▶ Written request
Pick out every line in the data below that contains the word "width", and copy each of those lines.

▶ Excerpted data
+++
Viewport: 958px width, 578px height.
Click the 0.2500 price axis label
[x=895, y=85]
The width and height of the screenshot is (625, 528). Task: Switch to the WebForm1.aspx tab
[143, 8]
+++
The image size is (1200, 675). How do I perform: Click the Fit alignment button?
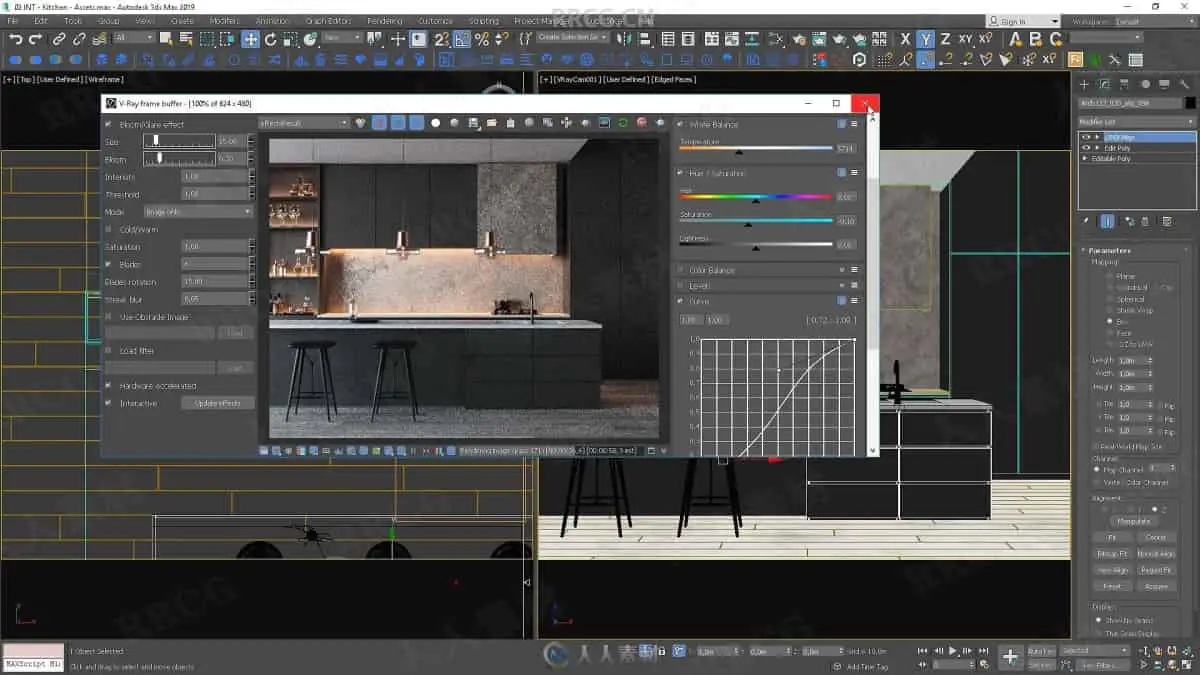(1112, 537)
+++
▶ The output
Viewport: 958px width, 578px height.
The width and height of the screenshot is (625, 528). Task: Switch to the WebForm1.aspx tab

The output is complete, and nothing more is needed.